Proses evakuasi selesai dilakukan, Roy dan aku benar-benar berpisah. Namun kami masih berhubungan via telepon atau jalan-jalan berdua saat Aku libur bekerja, entah kami pergi ke pantai, atau sekedar naik motor malam-malam untuk melepas penat. Aku akui, aku mulai nyaman dengan Roy, atau mungkin aku sudah jatuh pada pesonanya. Entah karena terbiasa dan nyaman, atau karena memang sudah lama aku tidak merasakan dekat dengan laki-laki. Aku banyak bercerita dengan Roy, namun sebaliknya ia tidak pernah menceritakan hal apa pun kepadaku. Yang aku tahu hanya namanya, nomor ponselnya, dan alamat rumahnya, selebihnya aku tidak diberitahu.

"Olive kalau hari minggu jadi, tolong jemput aku ya, kukirim kan alamatnya nanti, aku sedang tidak di rumah biasanya."
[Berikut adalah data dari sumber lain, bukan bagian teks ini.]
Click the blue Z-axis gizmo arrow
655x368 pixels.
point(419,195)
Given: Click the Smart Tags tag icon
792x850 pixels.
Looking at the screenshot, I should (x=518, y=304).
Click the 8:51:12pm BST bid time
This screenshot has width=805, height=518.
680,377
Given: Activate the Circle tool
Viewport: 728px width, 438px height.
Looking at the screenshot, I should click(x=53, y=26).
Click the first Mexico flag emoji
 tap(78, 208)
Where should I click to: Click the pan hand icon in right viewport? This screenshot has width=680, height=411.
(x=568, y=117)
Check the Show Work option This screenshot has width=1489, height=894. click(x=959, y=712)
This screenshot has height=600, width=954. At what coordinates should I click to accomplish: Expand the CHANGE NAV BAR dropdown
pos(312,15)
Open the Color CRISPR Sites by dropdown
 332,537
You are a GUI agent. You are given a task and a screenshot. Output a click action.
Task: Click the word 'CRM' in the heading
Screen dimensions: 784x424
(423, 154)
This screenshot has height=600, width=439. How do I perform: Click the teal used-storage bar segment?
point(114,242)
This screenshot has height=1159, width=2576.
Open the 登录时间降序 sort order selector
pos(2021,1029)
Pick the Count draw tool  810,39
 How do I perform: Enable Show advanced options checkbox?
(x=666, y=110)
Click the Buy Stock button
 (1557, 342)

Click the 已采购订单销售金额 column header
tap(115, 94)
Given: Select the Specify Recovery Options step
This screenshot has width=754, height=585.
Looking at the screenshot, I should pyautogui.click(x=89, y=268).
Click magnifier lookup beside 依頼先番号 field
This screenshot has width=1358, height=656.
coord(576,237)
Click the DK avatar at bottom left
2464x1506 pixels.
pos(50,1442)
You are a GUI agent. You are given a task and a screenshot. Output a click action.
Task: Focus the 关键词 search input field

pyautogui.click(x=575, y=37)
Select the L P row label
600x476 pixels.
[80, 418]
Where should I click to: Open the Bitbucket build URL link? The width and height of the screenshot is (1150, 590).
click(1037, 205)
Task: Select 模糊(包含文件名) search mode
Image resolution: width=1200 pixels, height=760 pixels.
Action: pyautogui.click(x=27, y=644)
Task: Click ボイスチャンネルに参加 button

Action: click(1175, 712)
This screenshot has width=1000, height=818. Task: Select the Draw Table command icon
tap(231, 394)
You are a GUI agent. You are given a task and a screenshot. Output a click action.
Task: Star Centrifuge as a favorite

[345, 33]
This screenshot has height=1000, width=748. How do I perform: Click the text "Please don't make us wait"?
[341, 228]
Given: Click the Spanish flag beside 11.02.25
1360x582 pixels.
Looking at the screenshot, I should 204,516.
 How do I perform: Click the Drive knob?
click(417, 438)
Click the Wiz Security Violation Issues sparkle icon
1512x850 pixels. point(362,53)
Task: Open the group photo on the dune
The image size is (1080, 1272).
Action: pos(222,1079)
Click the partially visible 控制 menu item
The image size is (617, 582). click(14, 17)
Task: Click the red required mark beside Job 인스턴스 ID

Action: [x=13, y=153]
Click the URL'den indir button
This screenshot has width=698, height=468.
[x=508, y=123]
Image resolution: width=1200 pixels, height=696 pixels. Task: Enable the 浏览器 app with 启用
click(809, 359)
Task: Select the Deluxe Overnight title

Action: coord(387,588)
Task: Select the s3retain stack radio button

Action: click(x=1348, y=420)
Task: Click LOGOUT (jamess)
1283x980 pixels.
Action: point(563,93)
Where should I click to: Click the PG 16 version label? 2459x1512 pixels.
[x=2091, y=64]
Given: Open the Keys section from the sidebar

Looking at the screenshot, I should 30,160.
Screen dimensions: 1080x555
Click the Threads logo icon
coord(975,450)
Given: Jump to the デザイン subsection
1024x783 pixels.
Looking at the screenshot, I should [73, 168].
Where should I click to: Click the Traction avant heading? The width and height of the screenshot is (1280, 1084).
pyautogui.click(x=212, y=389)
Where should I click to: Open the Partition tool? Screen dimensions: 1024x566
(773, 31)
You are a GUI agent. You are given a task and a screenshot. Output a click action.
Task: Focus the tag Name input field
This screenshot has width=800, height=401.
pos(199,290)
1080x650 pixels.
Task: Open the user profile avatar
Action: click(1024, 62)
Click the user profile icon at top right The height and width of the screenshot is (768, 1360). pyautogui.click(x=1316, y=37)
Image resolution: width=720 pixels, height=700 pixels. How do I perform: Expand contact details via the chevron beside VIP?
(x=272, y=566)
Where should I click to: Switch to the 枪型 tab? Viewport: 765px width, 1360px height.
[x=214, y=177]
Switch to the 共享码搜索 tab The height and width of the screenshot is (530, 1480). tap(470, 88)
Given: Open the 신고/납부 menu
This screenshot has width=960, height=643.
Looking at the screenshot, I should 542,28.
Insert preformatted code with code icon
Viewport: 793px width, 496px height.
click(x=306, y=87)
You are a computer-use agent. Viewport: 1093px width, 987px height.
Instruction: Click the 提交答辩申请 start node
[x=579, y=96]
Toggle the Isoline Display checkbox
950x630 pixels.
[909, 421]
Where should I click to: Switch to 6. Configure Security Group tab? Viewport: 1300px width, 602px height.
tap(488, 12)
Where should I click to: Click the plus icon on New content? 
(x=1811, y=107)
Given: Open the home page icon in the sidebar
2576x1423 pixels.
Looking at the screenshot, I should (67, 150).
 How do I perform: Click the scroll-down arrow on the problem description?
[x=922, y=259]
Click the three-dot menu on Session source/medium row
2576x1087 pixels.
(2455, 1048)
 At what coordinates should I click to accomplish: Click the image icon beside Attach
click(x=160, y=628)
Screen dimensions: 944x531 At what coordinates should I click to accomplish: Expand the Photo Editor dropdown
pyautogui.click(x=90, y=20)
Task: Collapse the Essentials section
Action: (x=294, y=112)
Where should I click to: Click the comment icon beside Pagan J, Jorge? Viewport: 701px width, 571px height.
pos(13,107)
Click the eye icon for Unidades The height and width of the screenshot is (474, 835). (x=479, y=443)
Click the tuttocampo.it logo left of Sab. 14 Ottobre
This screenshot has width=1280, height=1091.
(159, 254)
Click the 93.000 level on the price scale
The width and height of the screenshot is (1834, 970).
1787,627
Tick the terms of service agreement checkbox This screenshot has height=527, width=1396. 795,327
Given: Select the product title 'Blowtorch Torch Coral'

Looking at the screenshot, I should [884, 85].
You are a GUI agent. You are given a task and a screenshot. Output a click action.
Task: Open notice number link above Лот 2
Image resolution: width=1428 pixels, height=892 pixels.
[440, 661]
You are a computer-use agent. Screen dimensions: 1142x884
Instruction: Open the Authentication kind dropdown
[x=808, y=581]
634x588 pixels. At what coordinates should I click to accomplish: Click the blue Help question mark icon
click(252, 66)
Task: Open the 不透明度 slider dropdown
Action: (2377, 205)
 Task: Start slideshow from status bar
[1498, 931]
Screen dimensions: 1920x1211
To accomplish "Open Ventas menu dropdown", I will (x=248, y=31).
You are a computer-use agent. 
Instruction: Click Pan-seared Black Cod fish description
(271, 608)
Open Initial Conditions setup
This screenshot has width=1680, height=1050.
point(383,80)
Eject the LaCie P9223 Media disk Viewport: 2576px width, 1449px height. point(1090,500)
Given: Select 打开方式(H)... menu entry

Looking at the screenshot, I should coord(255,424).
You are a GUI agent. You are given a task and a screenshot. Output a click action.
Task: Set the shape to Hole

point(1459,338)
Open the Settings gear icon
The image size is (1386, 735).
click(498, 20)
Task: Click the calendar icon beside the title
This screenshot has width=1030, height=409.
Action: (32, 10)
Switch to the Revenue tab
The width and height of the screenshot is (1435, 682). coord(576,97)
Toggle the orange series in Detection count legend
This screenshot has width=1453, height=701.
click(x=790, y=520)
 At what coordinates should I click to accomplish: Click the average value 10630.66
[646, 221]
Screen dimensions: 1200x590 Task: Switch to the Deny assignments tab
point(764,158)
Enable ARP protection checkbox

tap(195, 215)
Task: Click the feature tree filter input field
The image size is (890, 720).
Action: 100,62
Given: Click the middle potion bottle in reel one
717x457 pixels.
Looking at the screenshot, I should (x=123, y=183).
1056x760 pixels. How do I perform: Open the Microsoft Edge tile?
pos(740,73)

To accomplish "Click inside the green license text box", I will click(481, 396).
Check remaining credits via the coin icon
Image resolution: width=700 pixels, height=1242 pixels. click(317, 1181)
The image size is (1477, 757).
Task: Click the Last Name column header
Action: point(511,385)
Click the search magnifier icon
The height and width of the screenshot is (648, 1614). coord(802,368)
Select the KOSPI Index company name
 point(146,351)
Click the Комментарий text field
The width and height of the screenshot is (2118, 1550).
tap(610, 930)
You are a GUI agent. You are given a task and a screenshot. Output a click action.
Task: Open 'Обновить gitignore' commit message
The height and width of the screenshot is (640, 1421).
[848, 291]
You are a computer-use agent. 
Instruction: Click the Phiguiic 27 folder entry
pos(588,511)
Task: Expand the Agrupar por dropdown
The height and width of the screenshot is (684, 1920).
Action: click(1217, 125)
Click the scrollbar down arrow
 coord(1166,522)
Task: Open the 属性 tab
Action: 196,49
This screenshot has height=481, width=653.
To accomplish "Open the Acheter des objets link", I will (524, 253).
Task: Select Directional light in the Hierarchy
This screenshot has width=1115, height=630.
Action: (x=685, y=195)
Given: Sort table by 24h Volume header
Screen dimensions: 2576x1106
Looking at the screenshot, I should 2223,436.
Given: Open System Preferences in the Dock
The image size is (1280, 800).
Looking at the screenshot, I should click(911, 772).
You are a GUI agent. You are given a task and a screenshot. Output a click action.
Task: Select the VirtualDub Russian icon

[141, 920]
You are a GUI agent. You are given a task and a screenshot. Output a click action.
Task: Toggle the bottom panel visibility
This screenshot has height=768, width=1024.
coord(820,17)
Begitu katanya di telepon, aku masih ingat dengan jelas. Entah kenapa Roy sering pindah-pindah tempat tinggal. Mungkin masalah pekerjaan, entahlah. Seminggu kami dekat, kemudian di minggu berikutnya Roy menghilang. Bagai ditelan bumi keberadaannya seperti dihapus dari peradaban. Jangankan telepon, kusambangi setiap tempat yang pernah ia tinggali pun dia tidak ada. Tanpa penjelasan, dan tanpa aba-aba. Sakit sekali rasanya, dia yang jahat atau aku yang terlalu bodoh, mudah sekali menaruh rasa pada orang tak dikenal. Bulan selanjutnya, Aku ditugaskan menjadi pendamping terdakwa hukuman mati kasus narkoba di Pulau Nusa Kambangan. Ini adalah kali pertamaku selama menjadi Dokpol. Terdakwa akan di eksekusi tiga hari lagi, dan sebelum itu Aku bertugas memantau kesehatannya, ia juga diberi tiga permintaan terakhir. Setelah menginjakkan kaki di sana, aku diberi pengarahan dan ditunjukkan ruangan terdakwa untuk melakukan tugasku. Aku ditemani oleh dua penjaga bersenjata yang berjalan di belakangku. Bagai tersambar petir di siang hari, tubuhku meremang tatkala aku masuk ke dalam bilik ber-cat abu-abu tempat terdakwa di isolasi. Wajah yang hampir sebulan tak kulihat, kembali mengisi pandanganku.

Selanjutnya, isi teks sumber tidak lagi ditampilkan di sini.